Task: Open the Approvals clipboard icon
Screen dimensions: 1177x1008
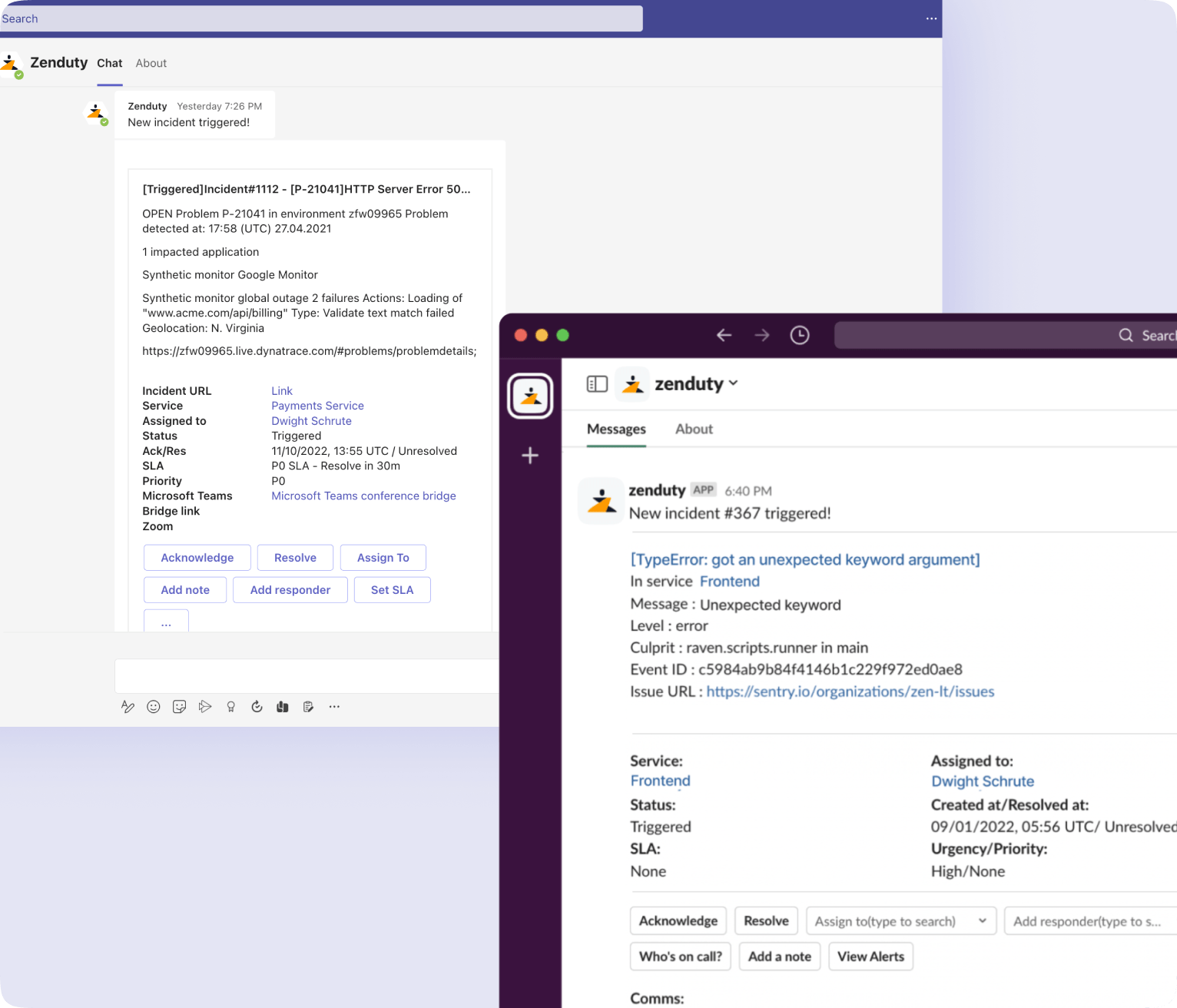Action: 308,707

* * * * * * *

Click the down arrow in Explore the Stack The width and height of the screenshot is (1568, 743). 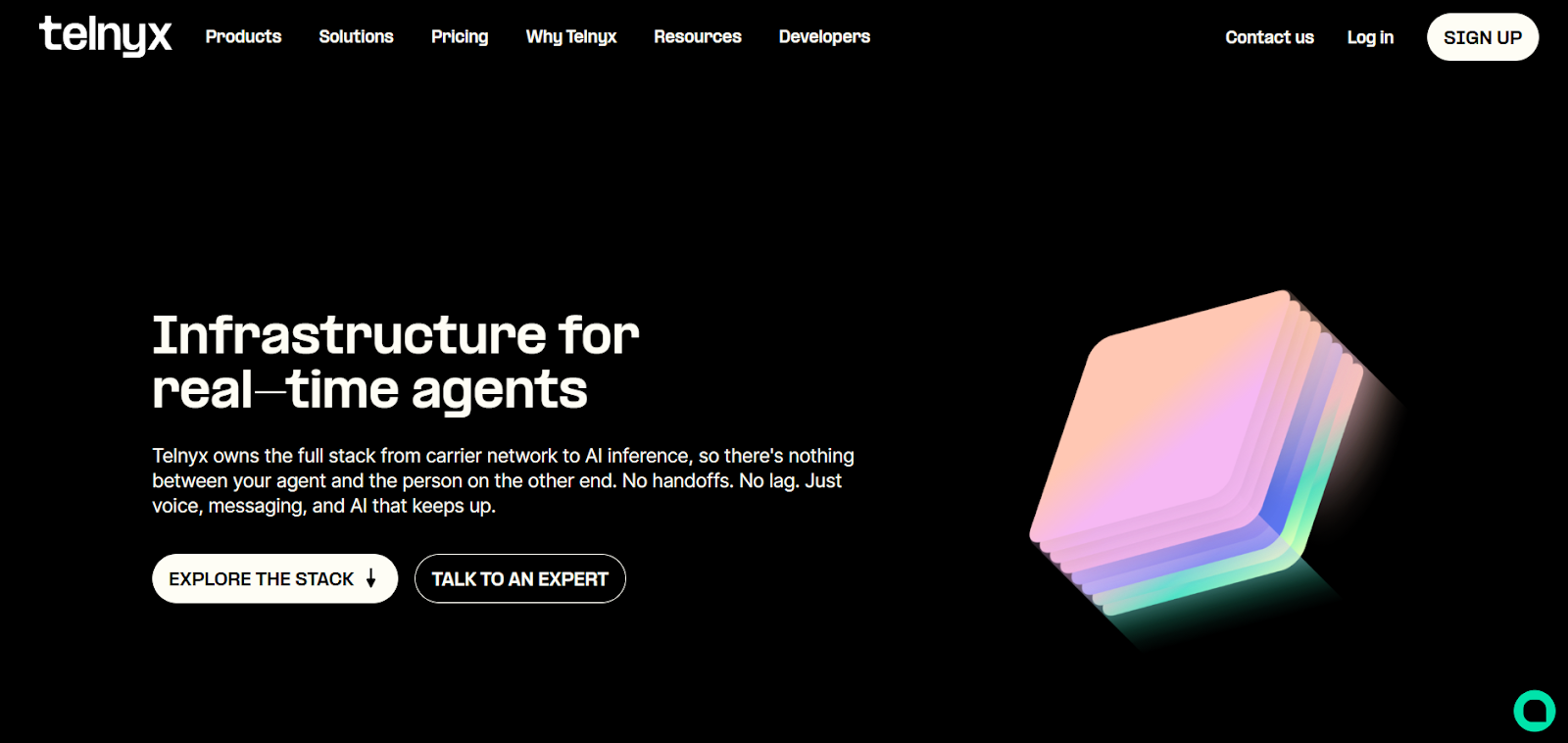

* * * * * * *

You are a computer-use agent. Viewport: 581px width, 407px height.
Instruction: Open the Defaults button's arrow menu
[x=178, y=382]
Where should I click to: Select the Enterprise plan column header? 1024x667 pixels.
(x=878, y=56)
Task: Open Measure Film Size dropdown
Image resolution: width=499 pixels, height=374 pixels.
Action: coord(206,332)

* * * * * * *

**YOUR OBJECTIVE:** Recast the lines as a Markdown table with two columns, Row and Line. Start with the line that contains "You are a computer-use", go on through the line that contains "Action: coord(206,332)", include both of those lines, and leave out any blank lines.

**FINAL RESULT:**
| Row | Line |
|---|---|
| 1 | You are a computer-use agent. Viewport: 581px width, 407px height. |
| 2 | Instruction: Open the Defaults button's arrow menu |
| 3 | [x=178, y=382] |
| 4 | Where should I click to: Select the Enterprise plan column header? 1024x667 pixels. |
| 5 | (x=878, y=56) |
| 6 | Task: Open Measure Film Size dropdown |
| 7 | Image resolution: width=499 pixels, height=374 pixels. |
| 8 | Action: coord(206,332) |